LAHORE, July 23: Some 37 per cent increase in the price of DAP fertiliser in the last six months has cost farmers Rs16 billion, which can damage the kharif crop beyond redemption, say farmers’ bodies.

Talking to Dawn on Monday, farmers said a bag of DAP was available to them at Rs900 till January 2007. Its market price was Rs1,060, when the government announced a Rs250 per bag subsidy, bringing the price down to Rs810. But the marketers did not decrease the price and continued selling it at Rs900.

Now, the commodity is being sold at Rs1,240 per bag, which shows a 37 per cent increase in the price. The price is higher in spite of the fact that the government claims to be subsiding a bag by Rs470, they said.
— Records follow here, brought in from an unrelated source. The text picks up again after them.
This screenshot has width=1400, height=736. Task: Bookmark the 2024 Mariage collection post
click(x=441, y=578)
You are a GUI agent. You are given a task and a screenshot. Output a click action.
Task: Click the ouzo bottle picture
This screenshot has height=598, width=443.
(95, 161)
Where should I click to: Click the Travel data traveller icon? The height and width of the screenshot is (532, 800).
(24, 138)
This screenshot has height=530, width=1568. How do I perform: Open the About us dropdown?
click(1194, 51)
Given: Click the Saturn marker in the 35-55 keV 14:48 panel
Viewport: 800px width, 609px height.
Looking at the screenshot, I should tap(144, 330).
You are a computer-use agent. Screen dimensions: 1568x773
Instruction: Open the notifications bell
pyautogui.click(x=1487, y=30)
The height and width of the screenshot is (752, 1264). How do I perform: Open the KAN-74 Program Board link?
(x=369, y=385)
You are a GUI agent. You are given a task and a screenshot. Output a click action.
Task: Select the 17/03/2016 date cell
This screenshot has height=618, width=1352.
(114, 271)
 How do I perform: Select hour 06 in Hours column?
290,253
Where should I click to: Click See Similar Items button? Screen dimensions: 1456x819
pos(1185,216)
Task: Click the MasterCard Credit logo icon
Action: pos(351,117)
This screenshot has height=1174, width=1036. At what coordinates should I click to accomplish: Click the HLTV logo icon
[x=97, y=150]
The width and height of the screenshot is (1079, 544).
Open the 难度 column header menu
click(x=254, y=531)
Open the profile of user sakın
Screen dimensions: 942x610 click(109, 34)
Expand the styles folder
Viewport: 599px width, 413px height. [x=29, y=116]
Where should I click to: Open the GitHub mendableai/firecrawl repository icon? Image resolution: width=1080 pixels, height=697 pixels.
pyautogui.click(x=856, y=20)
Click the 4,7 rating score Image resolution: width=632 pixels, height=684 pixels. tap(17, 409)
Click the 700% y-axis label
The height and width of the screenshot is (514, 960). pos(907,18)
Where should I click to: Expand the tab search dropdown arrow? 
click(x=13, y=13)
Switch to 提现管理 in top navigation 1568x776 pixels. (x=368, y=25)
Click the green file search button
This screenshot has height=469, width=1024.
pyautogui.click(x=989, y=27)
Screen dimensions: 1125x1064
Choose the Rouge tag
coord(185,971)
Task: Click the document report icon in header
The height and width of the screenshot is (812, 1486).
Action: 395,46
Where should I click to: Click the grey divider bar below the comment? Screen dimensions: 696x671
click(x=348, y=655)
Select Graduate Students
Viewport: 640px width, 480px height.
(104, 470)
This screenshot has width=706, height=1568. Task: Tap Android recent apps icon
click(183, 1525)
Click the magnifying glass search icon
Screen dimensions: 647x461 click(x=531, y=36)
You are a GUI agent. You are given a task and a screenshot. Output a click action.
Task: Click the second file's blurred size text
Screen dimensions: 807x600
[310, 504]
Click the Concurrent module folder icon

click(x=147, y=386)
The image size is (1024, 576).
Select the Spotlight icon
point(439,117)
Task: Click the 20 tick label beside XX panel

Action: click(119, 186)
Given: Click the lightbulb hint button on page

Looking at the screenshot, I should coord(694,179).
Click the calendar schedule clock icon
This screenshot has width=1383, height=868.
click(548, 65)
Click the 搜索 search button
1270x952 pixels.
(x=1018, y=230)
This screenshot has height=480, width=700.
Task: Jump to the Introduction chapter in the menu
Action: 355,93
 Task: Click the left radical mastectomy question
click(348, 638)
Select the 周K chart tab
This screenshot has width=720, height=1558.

Farmers use 35 million bags of DAP fertiliser during the kharif season. That means an additional burden of Rs12 billion on farmers.

In the absence of the DAP, the cotton crop becomes vulnerable to pest attack of mealy bug. Farmers have to invest around Rs1,000 per acre to deal with the bug. That means an additional investment of Rs8 billion if all the eight million acres of the crop have to be cleared of the bug, they said.

Ibrahim Mughal of the AgriForum says: “The increase has mocked the government’s claim of promoting balanced use of fertiliser. In India, a DAP bag costs Rs700 and the price has been stable around this figure for the last decade. In Pakistan, the price fluctuates by around six per cent a month. No sector in the world could absorb that kind of added fiscal pressure.”

Idrees Khokhar of the Farmers Associate Pakistan says that officials’ excuse that there is an increase in international price of the DAP, it should not affect the domestic production. The government allows domestic producers to follow international trends at the cost of farmers. Also, there is no check on importers either. Importers had a stock of 1.8 million DAP bags when the international market registered an increase in the price.

The importers increased the price of DAP bags, which they had imported in the pre-hike period. Unfortunately, farmers pay the cumulative cost of all these policy hiccups and failure of governance, he said.

There is no independent body to ascertain that how much international price increases and how much of it is passed on to farmers, says Farooq Bajwa of the Punjab Water Council. In the absence of such a body, the whole pricing mechanism becomes suspect and vulnerable to abuse by the importers.